In a fairly stunning turn of events, Hockey Canada relieved Dan Church of his job on December 17th. They claim he resigned for personal reasons. But this article makes it seem like it was a hockey decision. That makes zero sense. Church wasn’t a tactical genius. I didn’t love some of his line choices, for instance, but I am not convinced Hockey Canada would have noticed either way. HC is guided by results. Yet they are acting like Canada’s main international rival is midget boys’ teams. Aside from its most recent tilt, Canada has had a run of success against the U.S., still the only other team that matters in the big picture, that has American fans cursing at their computer screens. Katey Stone has had a much rougher year than Church. You don’t see me calling for her job. Why? BECAUSE IT’S FEWER THAN TWO MONTHS BEFORE THE OLYMPICS. It is vital to maintain stability this close to the most important tournament in the sport . You can’t take your players completely by surprise and introduce a new coach with a new system now. You especially don’t claim to value the women’s game then destabilize your program on a whim, followed by hiring someone who has zero high-level women’s hockey experience.

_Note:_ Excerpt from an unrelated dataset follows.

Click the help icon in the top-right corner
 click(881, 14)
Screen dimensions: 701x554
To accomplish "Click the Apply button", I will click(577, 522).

This handling of an allegedly important national asset reminds me of nothing so much as the debacle surrounding the U.S. Women’s soccer team at the turn of the last decade. First, the federation allowed April Heinrichs to stay at the helm when it was obvious that she was in over her head and many players strongly disliked her (although to be fair, Wambach credits her with the kick in the ass that saved her career). Then it abruptly chose a guy who preferred the same ineffective playing style but by virtue of his chromosomes obviously had more natural authority and could garner player respect. That sexist decision resulted in the eleventh-hour substitution of Brianna Scurry for Hope Solo that cost us a World Cup final berth. It also split the Stepford Wives-like presumed unity of the national team into warring camps. There have been both positive and negative ramifications of that illusion-ending moment. But from an immediate soccer standpoint it was a disaster. The team was forced to completely rebuild and has continued its World Cup drought.
In that situation, the U.S. was choosing the wrong players and playing the wrong style, as well as deeply dysfunctional internally and wedded to pretending everything was perfect. Canadian women’s hockey has not fallen even close to that far. It is still fielding a very strong group of players and coming off a successful season with a few minor bumps. That’s why panicking at this stage is nonsensical. The similarity is an administrative body that is flailing rather than taking its role seriously.